Für den Politologen Peter Filzmaier, so seine Analyse im ORF-Wahlstudio, zeigt sich am Erfolg der FPÖ in der Steiermark und am Absacken von SPÖ und ÖVP neben dem Unmut über die Gemeindefusion vor allem ein Unterschied zwischen veröffentlichter und öffentlicher Meinung. „Während ÖVP und SPÖ für die Gemeindefusion in den Medien gelobt wurden, sah man das auf der Straße offenbar anders“, so Filzmaier.

Voves, Schützenhöfer: Kein Zusammenhang mit Fusionen

Die Spitzen der steirischen Landesregierung wollten am Wahlabend keine direkte Verbindung zwischen den Reformen im Gemeindebereich und dem schlechten Wahlergebnis für Rot und Schwarz sehen.

Landeshauptmann Franz Voves (SPÖ) will sich von seiner „Strukturpartnerschaft“ nicht abbringen lasse und verwies gegenüber dem ORF Steiermark darauf, dass die FPÖ auch in Bezirken wie Bruck an der Mur und Leoben voran liege: „Die Gemeinden dort sind überhaupt nicht von der Zusammenlegung betroffen.“ Auch Landeshauptmann-Stellvertreter Hermann Schützenhöfer (ÖVP) verwies auf „flächendeckende“ Stimmenverluste. Zudem sei die Steiermark „anfällig“ für Proteststimmen für die FPÖ.

Absturz der Etablierten

In der kleinsten steirischen Gemeinde, Freiland, die nicht mit der Bezirkshauptstadt Deutschlandsberg fusioniert werden will, verlor die ÖVP die Hälfte der Stimmen (minus 24,53 Prozentpunkte). Ähnlich dramatisch waren die Einbrüche in Reichendorf (Bezirk Weiz), wo die Freiheitlichen mit 54,43 Prozent zur absoluten Mehrheit kamen, und Teufenbach im Bezirk Murau, wo die Volkspartei 29 Prozentpunkte verlor.

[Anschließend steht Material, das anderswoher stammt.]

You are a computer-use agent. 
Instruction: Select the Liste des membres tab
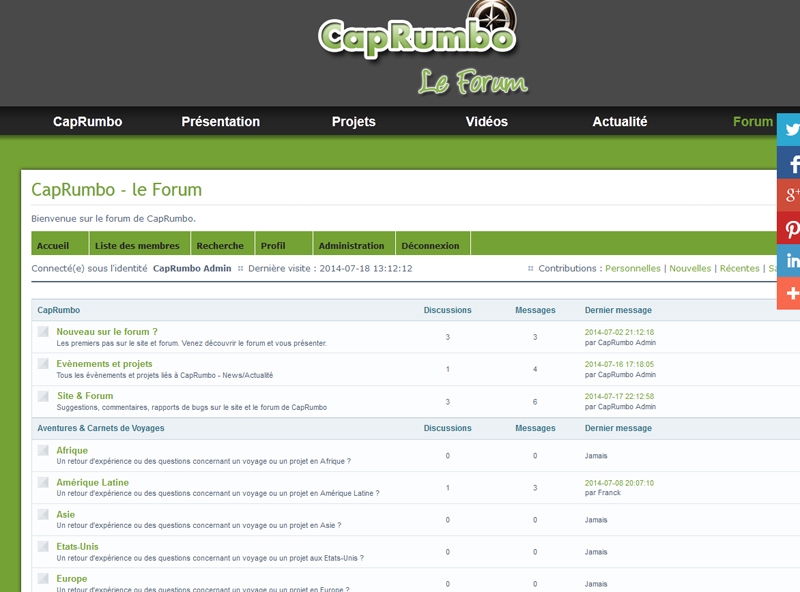tap(137, 245)
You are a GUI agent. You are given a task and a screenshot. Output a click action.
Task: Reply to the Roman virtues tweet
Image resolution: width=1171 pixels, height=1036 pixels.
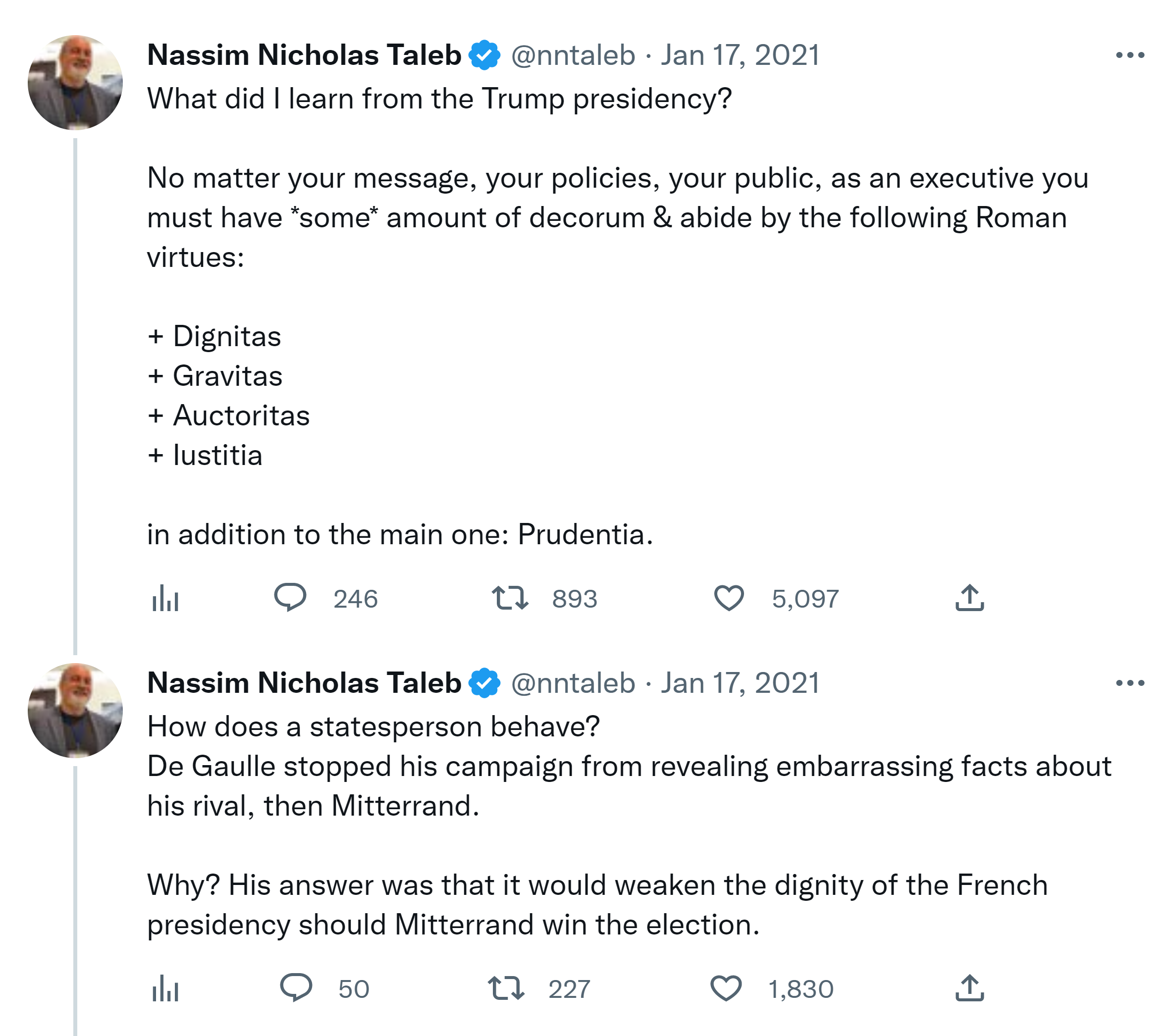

Anti-Wahlplakat der Gemeindeinitiative

ORF.at

Aufstand gegen die Gemeindefusion: Statt SPÖ- und ÖVP-Plakaten sah man in vielen steirischen Kommunen dieses Protestplakat

In Ganz (Bezirk Bruck-Mürzzuschlag) kassierte die ÖVP ein Minus von 35,68 Prozentpunkten, in Salla (Bezirk Voitsberg) von 28,41 Punkten, in Gersdorf an der Feistritz (Bezirk Weiz) von 23,95 Punkten, in St. Nikolai im Sölktal (Bezirk Liezen) von 23,59 Punkten.

Seit Wochen ein Aufreger

Die geplanten Gemeindefusionen sorgen seit Wochen für Aufregung. Bis 2015 soll es nur noch 285 statt ursprünglich 542 Gemeinden geben. Am Montag nach der Nationalratswahl endet die vom Land gesetzte Frist für freiwillige Gemeindezusammenlegungen. Wer sich bis dahin noch meldet, bekommt eine Prämie des Landes.

Die umstrittenen Gemeindezusammenlegungen spielten vor allem durch den Wahlkampfboykottaufruf der überparteilichen „Gemeindeinitiative“ auch im Nationalratswahlkampf eine wichtige Rolle: Etwa 100 Teilnehmer von insgesamt ursprünglich 120 unterstützenden Gemeinden hatten Anfang September angekündigt, statt der Wahlplakate von SPÖ und ÖVP die selbst gedruckten Plakate mit dem Slogan „Keine Stimme für Demokratieverweigerer SPÖ und ÖVP“ aufzuhängen.

Insgesamt sollen rund 140 Gemeinden Zusammenschlüssen zugestimmt haben, bis zum Ende der Freiwilligenfrist angeblich über 100 weitere folgen. Diese Zahlen wurden allerdings von den Grünen angezweifelt, die zuletzt davon sprachen, dass nur ein paar Dutzend Gemeindefusionen fix seien.